手にするだけでも恐れ多いというのに、それでカエルを捕まえるというのに抵抗があるようだった。
「もちろん! 早くやろうよ!」
しかし当の聖剣はカエルを捕まえるのが楽しくてしょうがないらしく、自分からシロの胸に飛び込んでいった。
「は、はひっ、ふ、不束者ですが、よ、よろしくお願いいたします!」
シロはペコペコ頭を下げ、クルミを巣から落ちた雛鳥の卵のごとくやさしく手を添えて持ち、しかし落とさないようにしっかりと胸に包み込んだ。
「よぉし、レッツゴー! …………ギャアーッ!?」
クルミに急かされて慌てて踏み出したシロは一歩目から躓いてしまったようで、勢いよく倒れて人型の穴を開けるほどに泥にめりこんでいた。
その胸にしっかりと抱かれていたクルミは全力で泥の中に沈められてしまった。
そこからリリーたちは交代でクルミを使い、カエルを捕りまくった。
ミントは走りながらの使用だったので捕獲リーチが格段に伸び、今回の瞬間最高記録を叩き出していた。
しばらくそうしてカエル漁を続けたあと、黄昏時になりつつあったのでリリーたちはそろそろ切り上げることにした。
いっぱいになった魚籠は沼の端っこのほうに並べておいたので、それを数えてみると十個もあった。
「よし……かなり捕まえられたわね」
これには大見得を切ったイヴも満足そうだ。
リリーも予想以上の結果に大満足で、ガソゴソと揺れる籠の中に赤いカエルがいっぱいい入ってることを想像し、報酬への期待に胸を膨らませた。
ミントも牧羊犬のごとく走り回ってスッキリしたのか「あーたのしかった!」と泥だらけになった顔を拭い、曇り空を吹き飛ばした太陽のようにほころばせていた。
クロはクルミを使ってもあまり効率が変わらなかった。

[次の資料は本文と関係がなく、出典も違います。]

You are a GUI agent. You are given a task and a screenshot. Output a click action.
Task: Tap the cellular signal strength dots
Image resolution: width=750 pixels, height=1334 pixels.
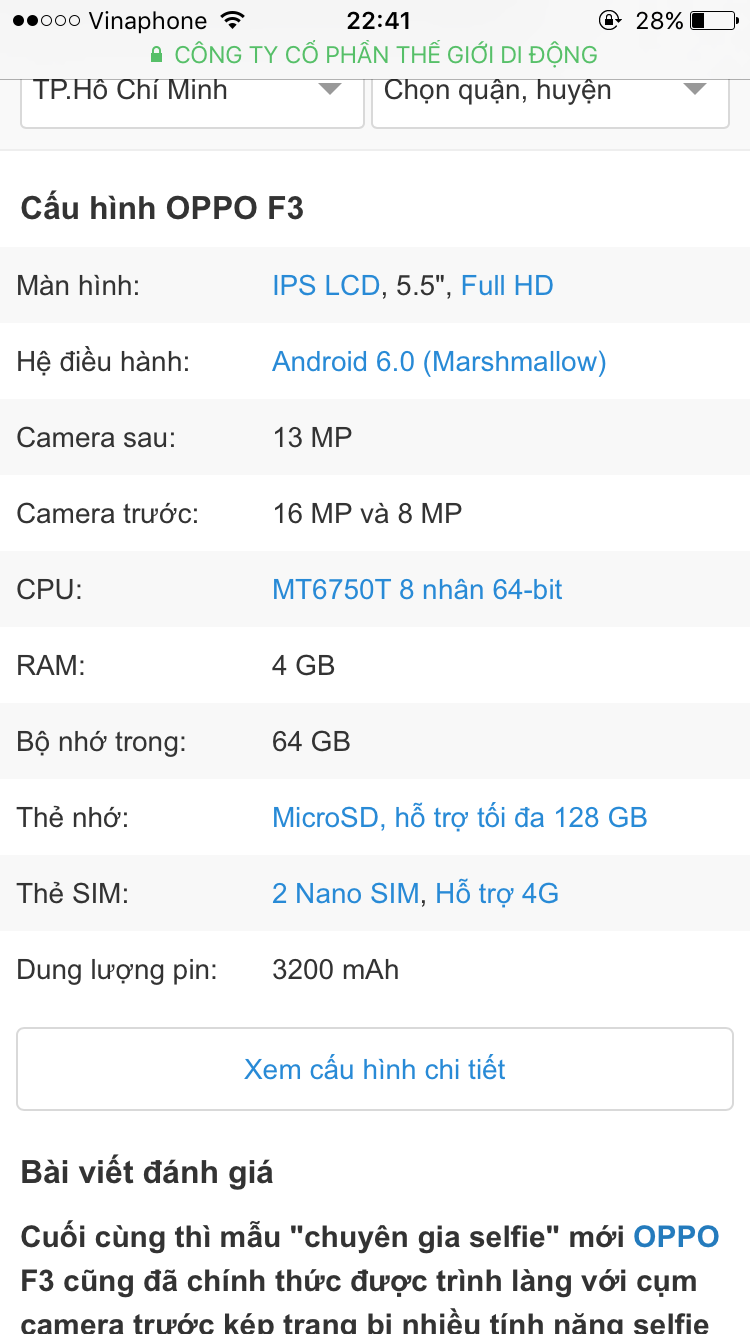46,20
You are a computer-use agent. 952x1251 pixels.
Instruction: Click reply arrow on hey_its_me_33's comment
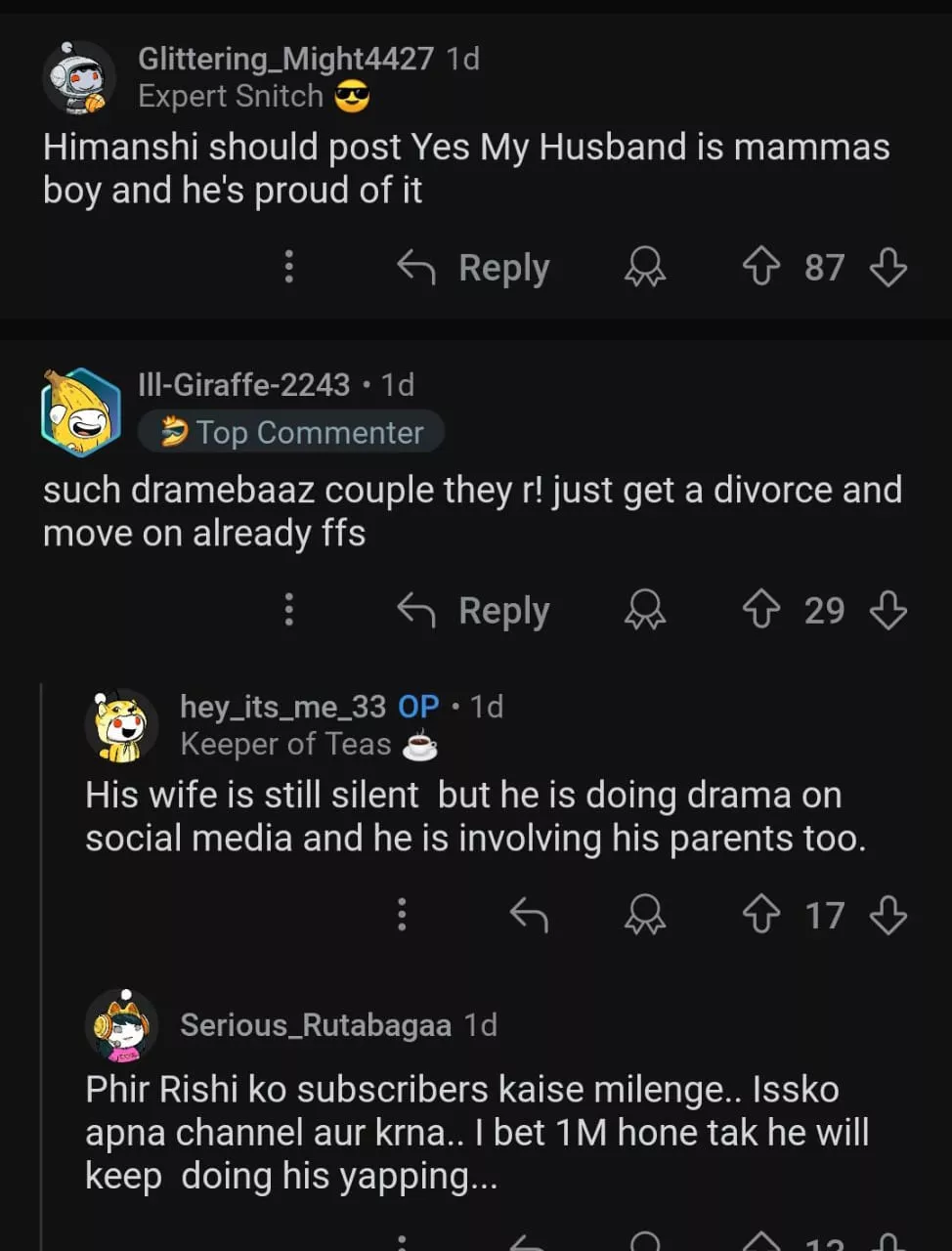coord(529,915)
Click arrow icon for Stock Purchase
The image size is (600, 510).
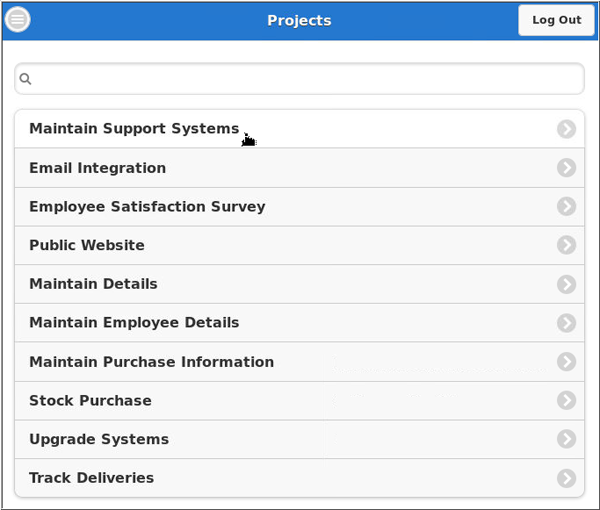point(566,401)
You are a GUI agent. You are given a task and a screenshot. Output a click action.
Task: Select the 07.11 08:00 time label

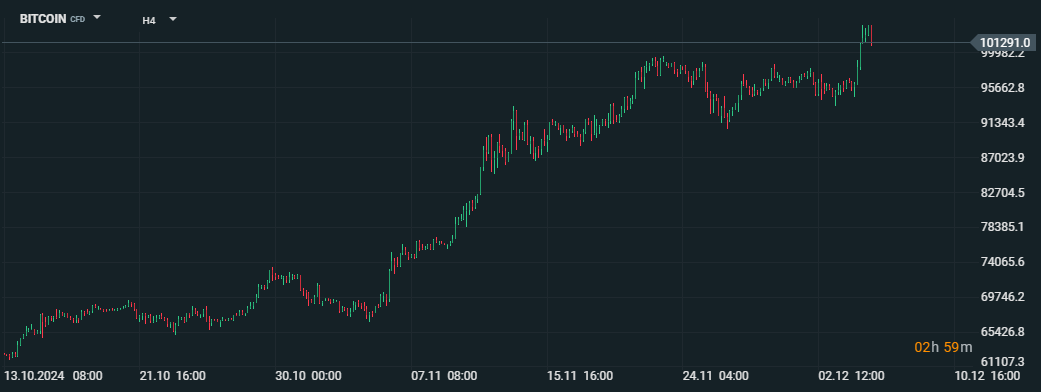[444, 376]
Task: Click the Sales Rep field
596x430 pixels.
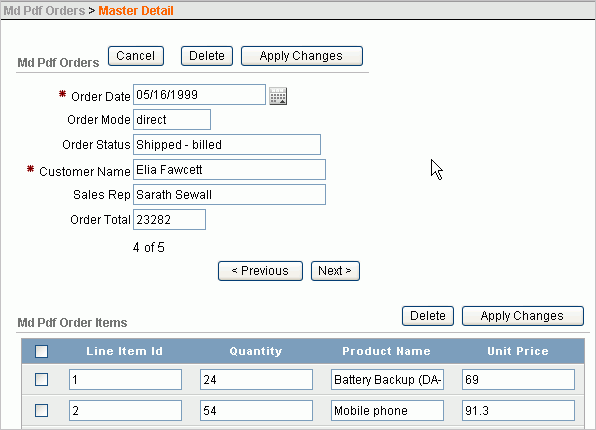Action: point(229,195)
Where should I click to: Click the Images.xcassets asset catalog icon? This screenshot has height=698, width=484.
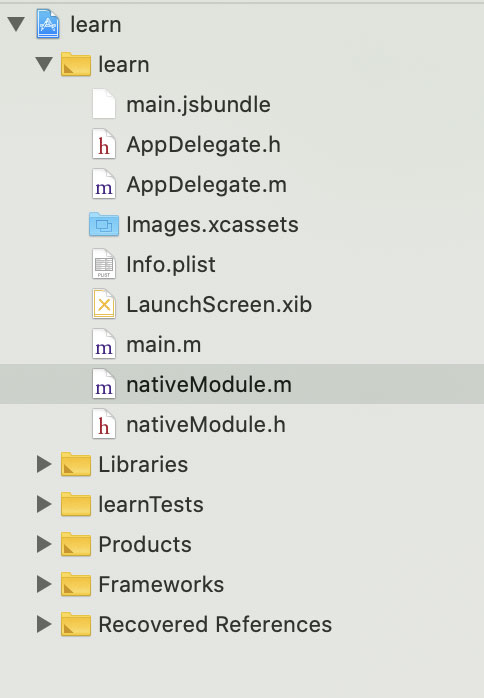pos(104,224)
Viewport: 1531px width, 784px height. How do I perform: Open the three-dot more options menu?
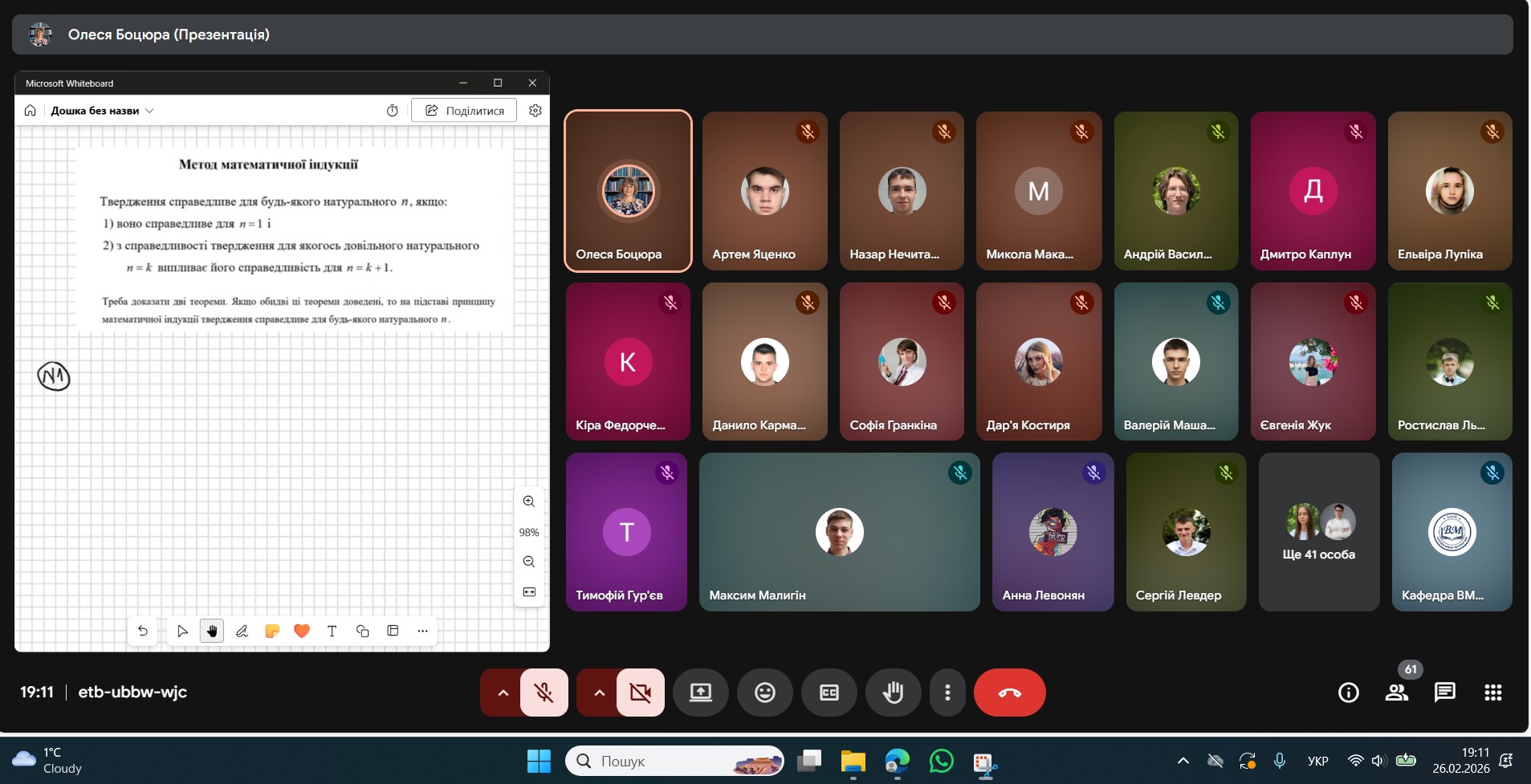(x=947, y=693)
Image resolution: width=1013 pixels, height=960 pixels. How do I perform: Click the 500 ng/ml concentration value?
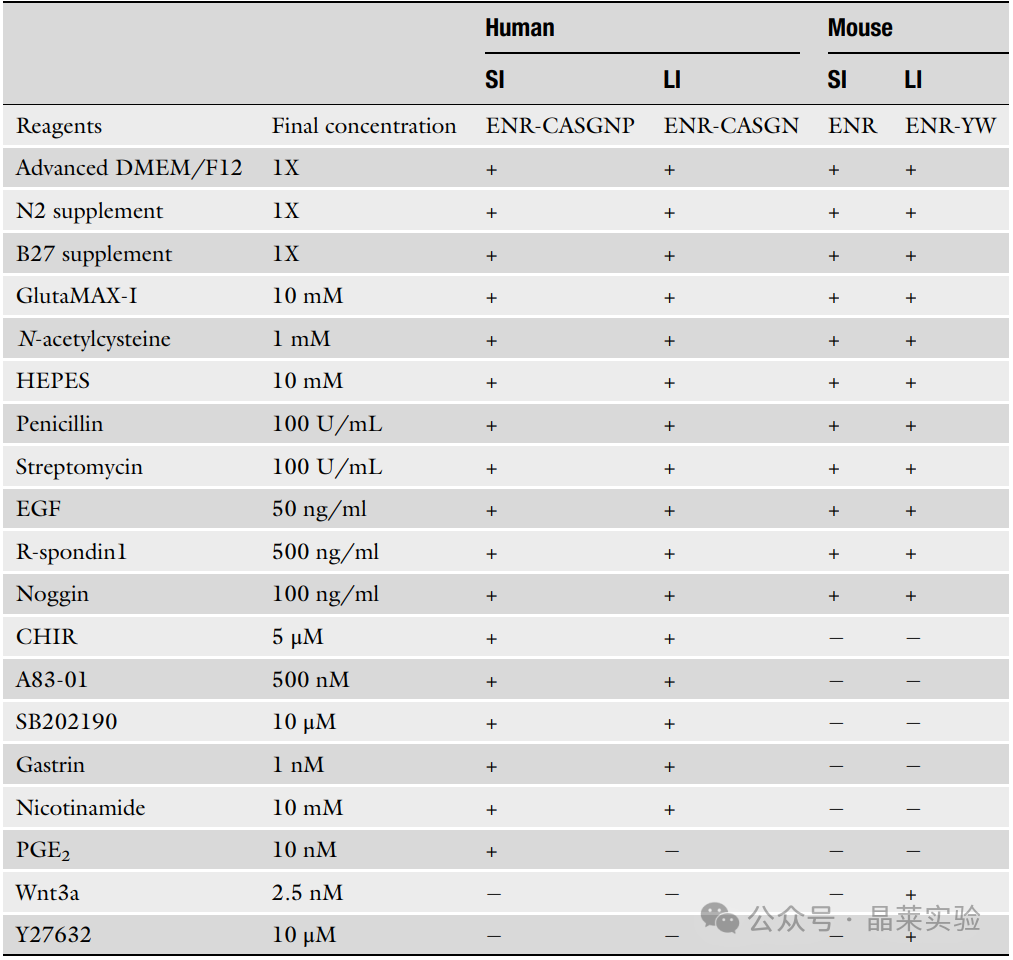(325, 552)
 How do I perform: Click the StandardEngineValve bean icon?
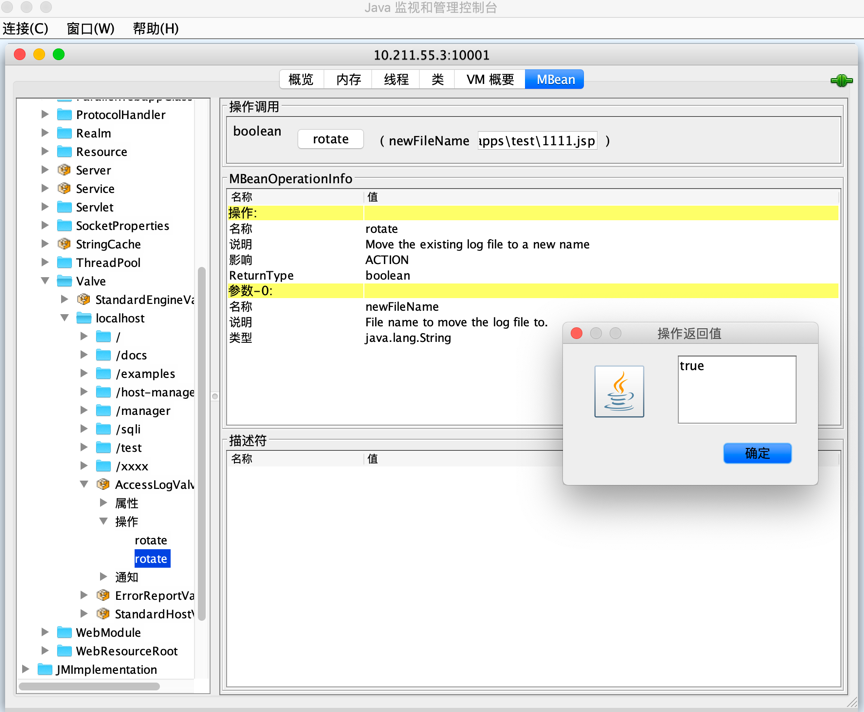[84, 300]
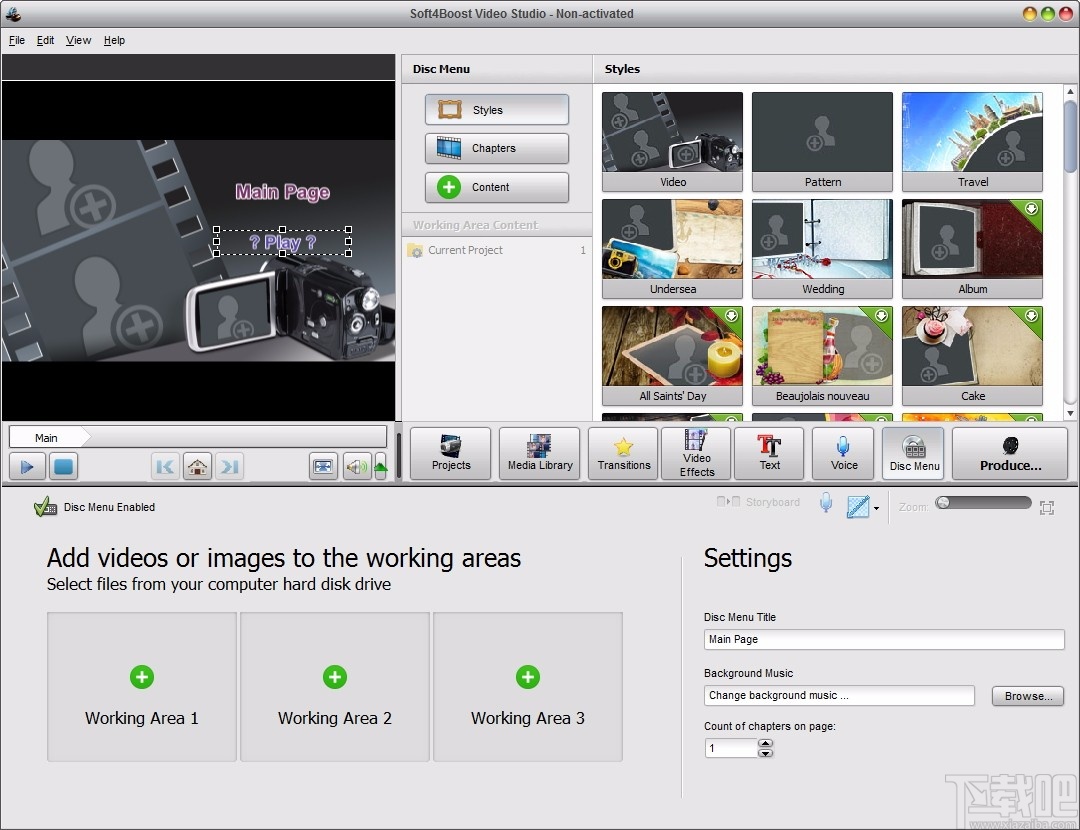
Task: Select the Text tool
Action: click(x=769, y=453)
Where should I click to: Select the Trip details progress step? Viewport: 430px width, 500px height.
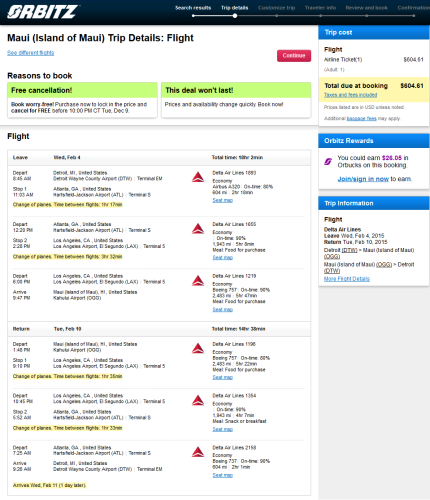[235, 8]
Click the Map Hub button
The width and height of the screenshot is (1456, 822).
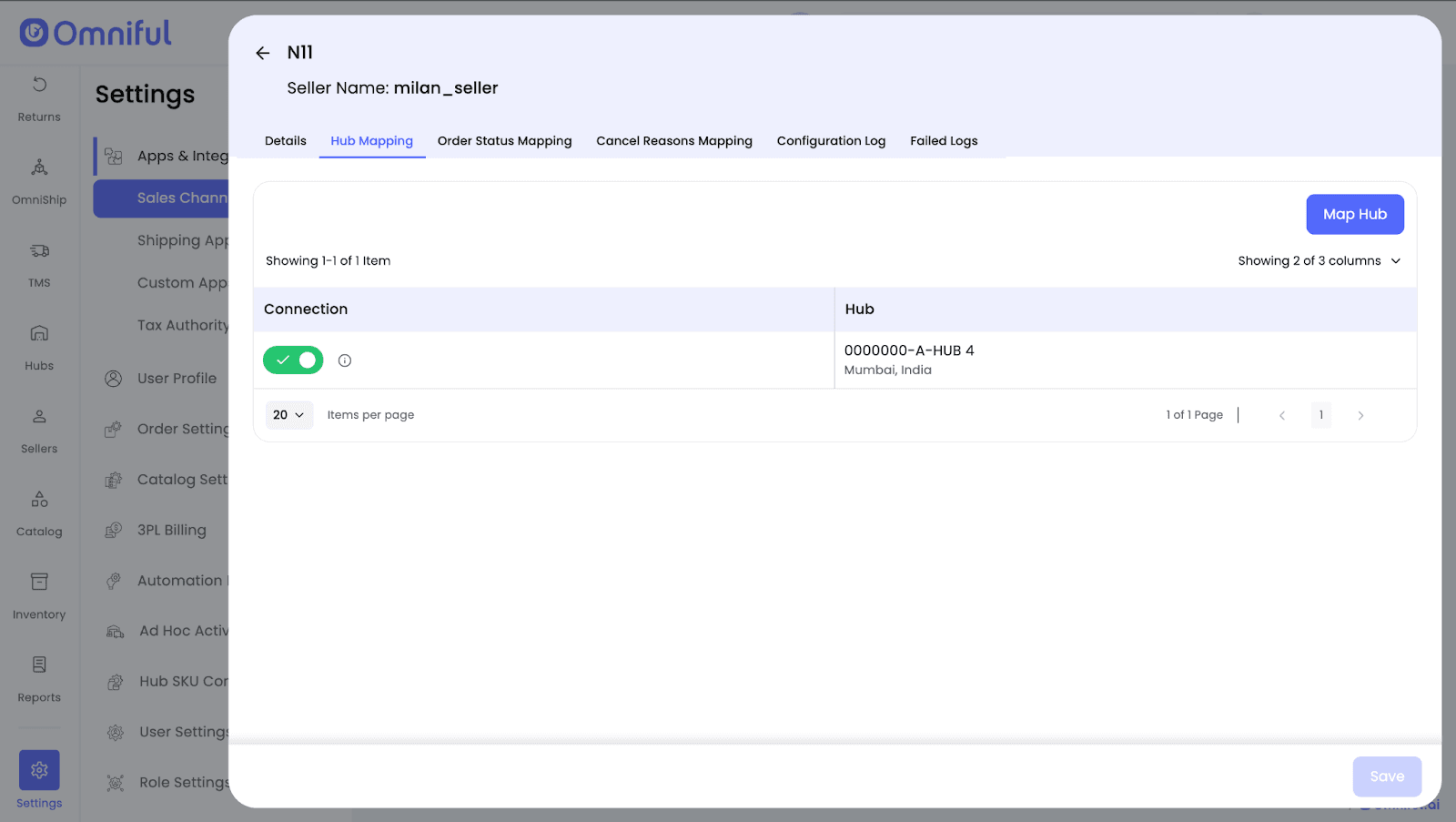(1354, 215)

クロも最終的には泥だらけになったのだが、彼女の規則的な動きのせいかまるでゴーレムが立っているように見える。
ちなみにクロは捕獲では一切汚れなかったのだが、ふざけたリリーたちが泥をつかった雪合戦ならぬ泥合戦を始めたのでそれに巻き込まれてしまったのだ。
シロはクルミを赤ちゃんのように大事そうに抱っこしていた。どちらも泥で覆われていたのでまるで聖剣を抱く女神像のような風情であった。
泥合戦のせいか全員、石膏を塗りたくったような外見になっている。
それは沼地でハイキングを楽しんでいる最中、突如現れたメデューサによって石にされてしまったかわいそうな少女たちのようであったが、当人たちは満ち足りていた。
「よぉーし、じゃあ村に帰って、村長さんに納品しよっか!」
リリーたちは魚籠を両手に抱え、揃って荷物置き場まで歩きだした。
あとは荷物置き場の近くでキレイな水たまりを探し、その水で泥を落として村に帰るだけだ。
ワイワイとおしゃべりしながら歩いていたリリーたちは、荷物置き場のある丘に着いた途端、予想だにしかなった光景に一様に口を噤んでしまった。
地面に置かれたリリーのリュックの上に……黄金色の光を放つカエルが鎮座していたのだ。